Rise of the Planet of the Dust People (Questions 3 and 4 of 21)

 Awhile ago, I set out to answer these 21 questions that "stupid scientists can't answer." It's been pointed out to me that this video was in jest... a trolling attempt. Nonetheless, I've found, much to my chagrin, that there are people who actually believe this shit. So, I will continue my evil, hedonistic, blasphemous plan to burst the bubbles of the ignorami (my preferred pluralization of the word "ignoramus") world-wide... or at least in my immediate vicinity. Again, these questions are copied and pasted from the video without alteration (in other words, I didn't even correct spelling errors in the questions. I did that on purpose, because I'm an asshole).

 Question 3: "Have you ever seen a mountain form?"

 No one has. Unless you count those childhood science class experiments with growing crystals, and even that is only a tool for showing the science behind the evidence. That's right, I said "science" and "evidence." It's the study of things... the deliberate seeking out of knowledge in order to explain things we don't quite understand, rather than throw our hands in the air and say "Sky wizard musta done it..." that enables us to better grasp the world around us. Mountains formed over millenia, not overnight, and not over a few meager decades. Don't level this question at us non believers unless you're prepared to answer one of equal caliber: Have you ever seen a human formed from dust?

 Question 4: "Why doesn't new life show up in a jar of peanut butter?"

 I've actually had people ask me this question in this exact phrasing. It always amazes me, and I love rebutting this one. After I collect my bottom jaw from the ground, I typically issue my regular answer. Preservatives and an airtight environment. Period. If the Earth were sealed in an airtight container, and injected with chemicals deliberately engineered to inhibit life, life wouldn't show up here either. It's actually a very simple answer. That being said, given enough time, and a slight modification of the conditions (and I mean only slight) life could in fact show up in a jar of peanut butter. Very easily. All you have to do is leave the lid off, and let it sit in the vast expanse of the world around it. If it isn't eaten, life will be along relatively shortly. It might even be as simple as a fly that deposits bacteria when it lands on the rim. That's all it takes. Now picture that the jar of peanut butter, with its modified conditions (the lid being opened) is Earth, and the fly (with its bacteria-laden legs) is an asteroid. When the two meet, viola! you've introduced life to an environment that can sustain it.

 This isn't a very difficult concept to grasp.
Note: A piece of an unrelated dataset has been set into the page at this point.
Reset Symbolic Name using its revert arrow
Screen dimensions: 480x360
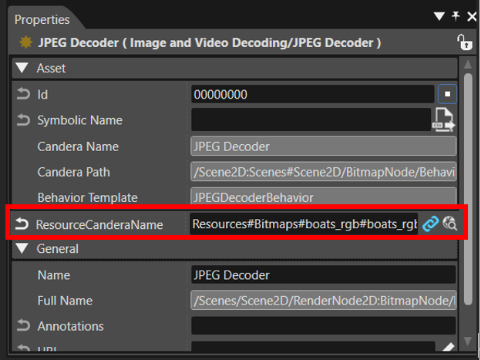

What is difficult to grasp is that some magical sky ghost scooped up a bunch of dust (that, by the way, he created a couple days before) and molded it into a living, breathing organism, or that he then took a bone (where the fuck he got the bone, I don't know, because I don't recall anything about him changing the physical properties of dust) out of that man and created its counterpart. That, to me, is a little far fetched. There's no way that you can get six BILLION people with such a variety of traits from two completely homogeneous, white dust people in the course of six millenia. Especially when you take into account that your cloud wizard smote the entirety of mankind (according to the fairy tale) and started from scratch because we weren't doing it right. Sorry, kids, but that sounds a lot to me like pissing on a chalk drawing because someone else put a mark on it.